§ **TASK BRIEF**
In the text about the Walter Payton Man of the Year Award, what condition was Greg Olsen's son T.J. born with?

§ **EXCERPTED TEXT**
On Saturday night at NFL Honors, Greg Olsen, Benjamin Watson or J.J. Watt will be recognized as the winner of the Walter Payton Man of the Year Award. Despite who wins, all three, along with the league's other 29 nominees should be recognized for their work in the community.

Olsen made a notable time investment into charity work after his son, T.J., was born with Hypoplastic Left Heart Syndrome just over five years ago.

"Shortly thereafter, we launched what we call, 'The HEARtest Yard program,'" Olsen says of the fund he and his wife founded in early 2013. "It's a health services program, privatized in-home care that we give to families with kids with congenital heart disease. From that experience, it's really grown into something bigger than we ever could have imagined. With some of our partners this week, leading up to Walter Payton Man of the Year, we just thought it was very fitting to highlight some of the partners that we've worked with and one of the biggest ones was Coca-Cola and their local Charlotte bottler. The last two years working with them, we've done some really unique programs in the community, both with the children's hospital, but also with their 'Big Hearts' mini cans program with some returning veterans, some rescue missions around the holidays, giving out free meals."

§ **EXTRACTED MATERIAL**

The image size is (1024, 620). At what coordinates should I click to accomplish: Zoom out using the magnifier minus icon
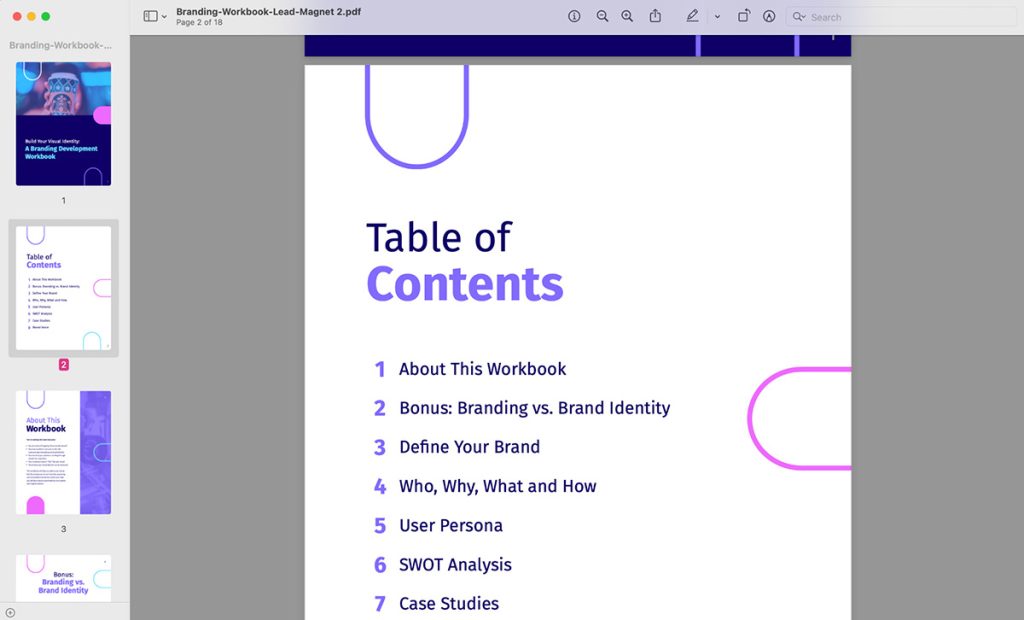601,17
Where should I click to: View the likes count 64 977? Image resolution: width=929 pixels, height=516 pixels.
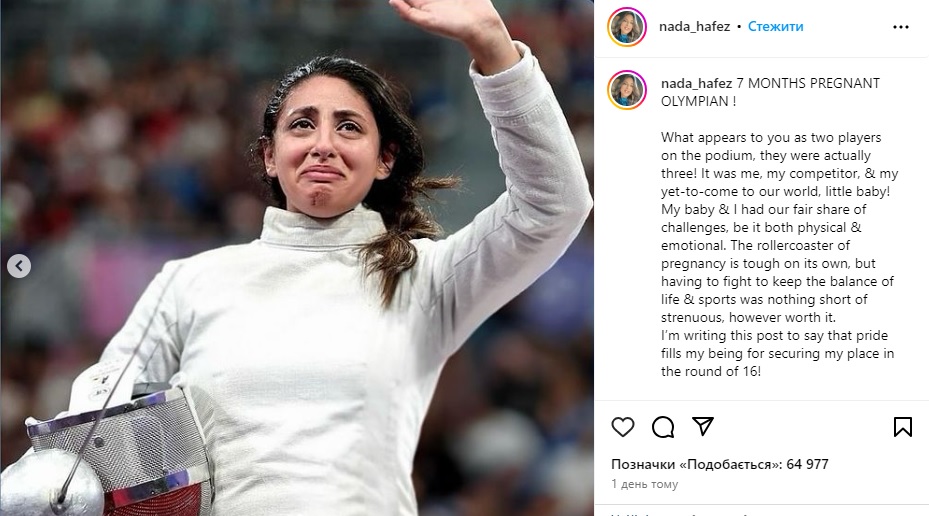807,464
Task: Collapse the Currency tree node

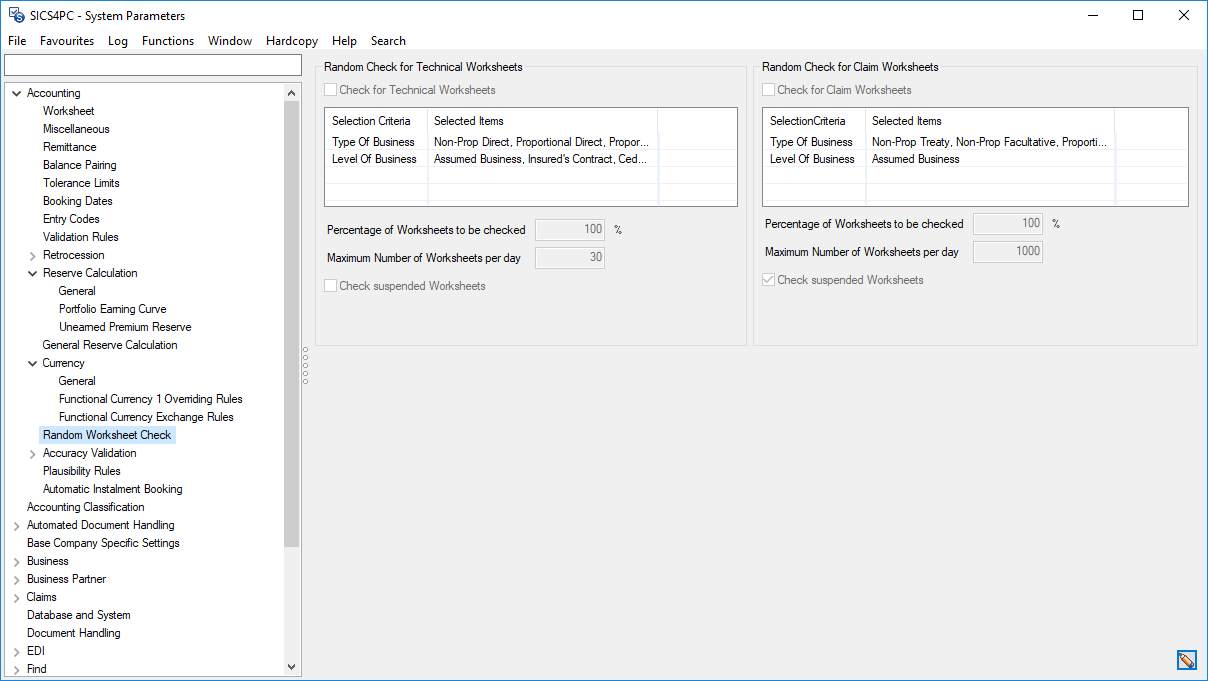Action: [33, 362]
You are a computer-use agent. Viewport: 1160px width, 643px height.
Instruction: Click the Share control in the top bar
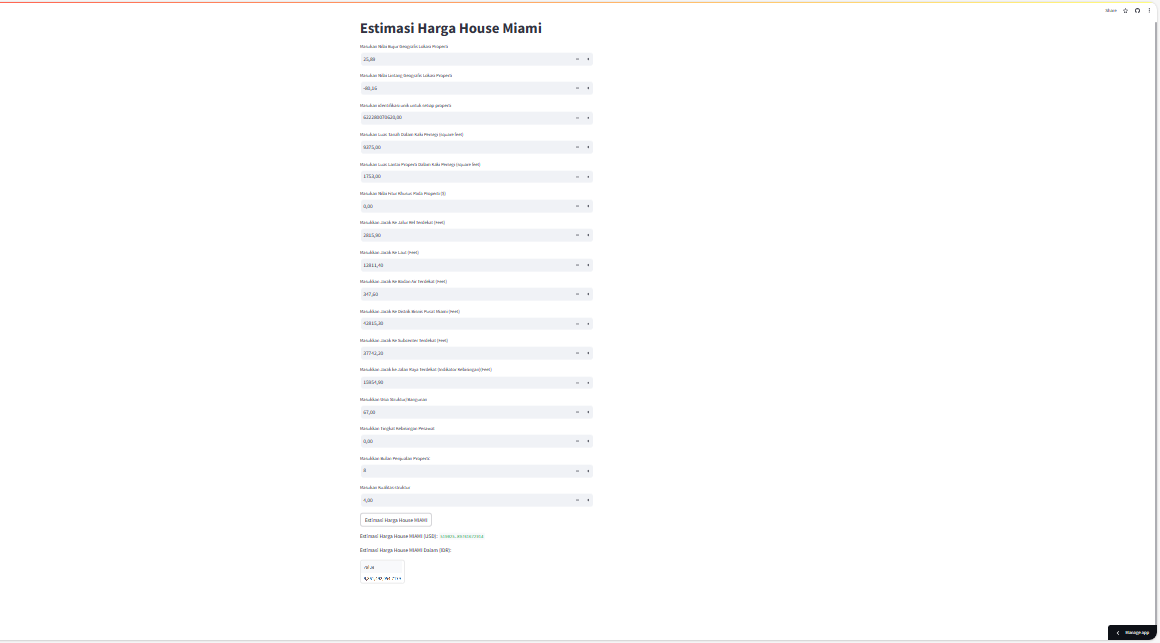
...
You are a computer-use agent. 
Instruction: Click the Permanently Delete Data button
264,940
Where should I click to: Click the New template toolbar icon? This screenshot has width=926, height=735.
---
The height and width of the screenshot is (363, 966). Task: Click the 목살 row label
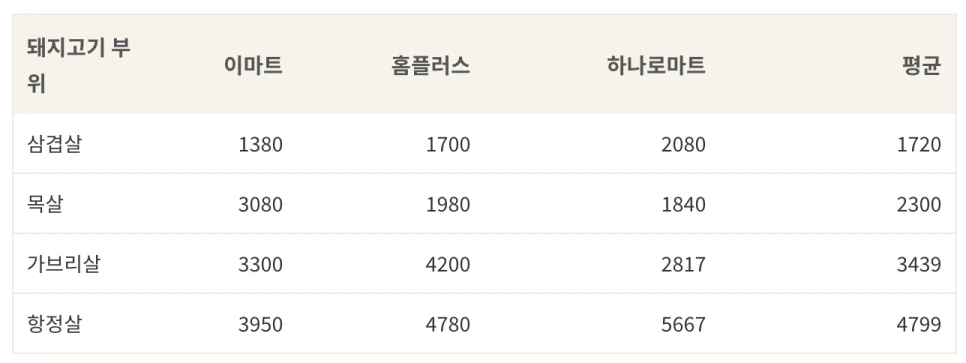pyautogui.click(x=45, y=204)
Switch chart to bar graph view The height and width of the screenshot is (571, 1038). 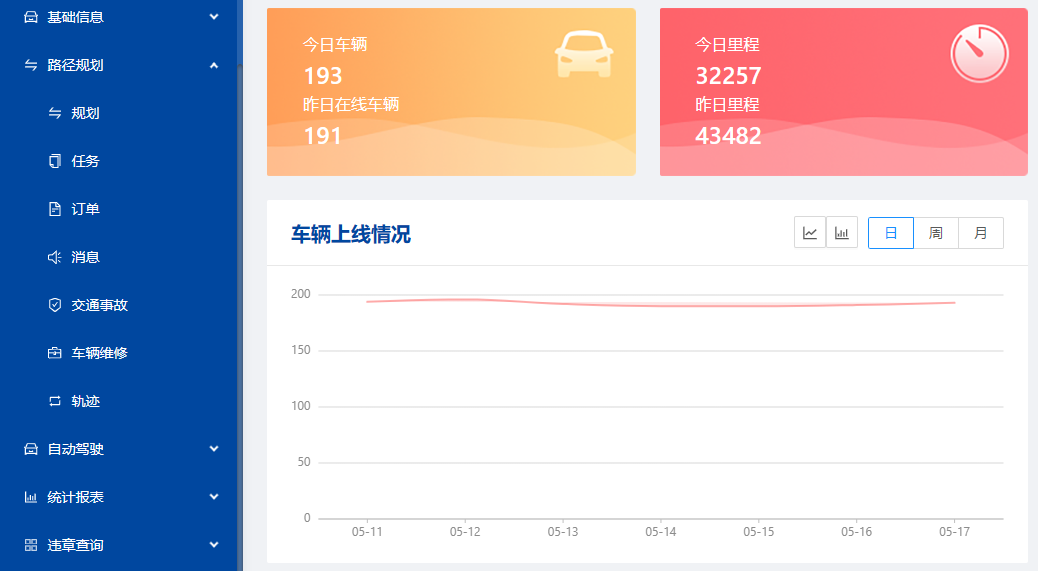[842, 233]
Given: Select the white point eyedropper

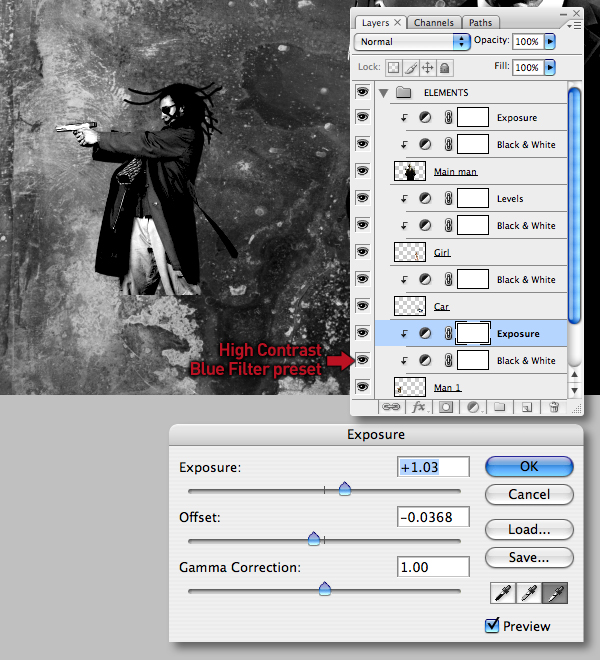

§ **SOLUTION TO THIS EXERCISE**
Hypoplastic Left Heart Syndrome.